REST Easy with Nexista

May 4th, 2007
SPECIAL NOTE: If you happen upon this page searching for information about Representational State Transfer (REST), please also visit the wikipedia article on Representational State Transfer (REST) web development architectures. If you know anything about REST, please contribute it to that page. That page needs help!

I previously blogged about my theories on separation of functionality and how I wanted to setup a RESTful app API methodology in the nexista PHP / XSL / XML framework .

Its now in motion and its working well.
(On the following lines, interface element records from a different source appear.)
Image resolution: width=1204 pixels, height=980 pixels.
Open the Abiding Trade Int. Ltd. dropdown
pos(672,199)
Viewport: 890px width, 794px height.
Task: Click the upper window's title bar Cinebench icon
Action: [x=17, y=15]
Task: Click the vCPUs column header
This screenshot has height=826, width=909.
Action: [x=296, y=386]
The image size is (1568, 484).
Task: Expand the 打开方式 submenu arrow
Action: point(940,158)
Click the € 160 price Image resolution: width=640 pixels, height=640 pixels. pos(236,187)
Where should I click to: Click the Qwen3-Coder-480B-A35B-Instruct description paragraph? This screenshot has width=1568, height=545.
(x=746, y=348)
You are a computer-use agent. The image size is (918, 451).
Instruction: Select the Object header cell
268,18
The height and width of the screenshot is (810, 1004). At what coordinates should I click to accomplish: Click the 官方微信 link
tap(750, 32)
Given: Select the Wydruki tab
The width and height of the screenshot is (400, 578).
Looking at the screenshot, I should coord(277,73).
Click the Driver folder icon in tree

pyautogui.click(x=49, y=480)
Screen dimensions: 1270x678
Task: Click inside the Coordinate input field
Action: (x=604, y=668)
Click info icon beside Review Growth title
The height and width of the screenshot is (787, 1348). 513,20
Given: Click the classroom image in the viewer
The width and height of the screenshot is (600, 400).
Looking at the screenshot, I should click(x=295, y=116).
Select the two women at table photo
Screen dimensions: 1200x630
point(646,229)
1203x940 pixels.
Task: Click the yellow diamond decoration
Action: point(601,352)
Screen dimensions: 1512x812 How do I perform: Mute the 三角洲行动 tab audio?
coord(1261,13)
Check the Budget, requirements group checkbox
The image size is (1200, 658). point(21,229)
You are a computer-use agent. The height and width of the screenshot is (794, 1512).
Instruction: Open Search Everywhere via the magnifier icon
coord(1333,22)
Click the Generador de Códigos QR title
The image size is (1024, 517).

Here's some quick updates on the matter:

  • The requester is a nexista action called curl.action.php and appropriately uses the libcurl client functions to make the request and handle the response.
  • It uses the same session as the current accessing browser.
  • It takes the following parameters:
    • url
    • params (most likely an xpath reference)
    • target flow node to store the results
  • The rawxml.action.php is also used to parse he result into flow as a set of nodes rather than a string. This might be possible within curl.action.php.
  • I modified flow.php to add a parameter for requesting an associative array.

Lingering questions:

  1. Should only unique parameters be passed? i.e. - should a request contain a duplicate value for the same parameter name: user_id[]=100 and user_id[]=100? I don't think so and I setup curl.action.php to filter dups out.
  2. Is there a common REST response format? I've seen resource tags used, as well as XLINK attributes, though the wikipedia article on Representational State Transfer I read was vague on the difference between REST responses and Plain old XML (POX) responses.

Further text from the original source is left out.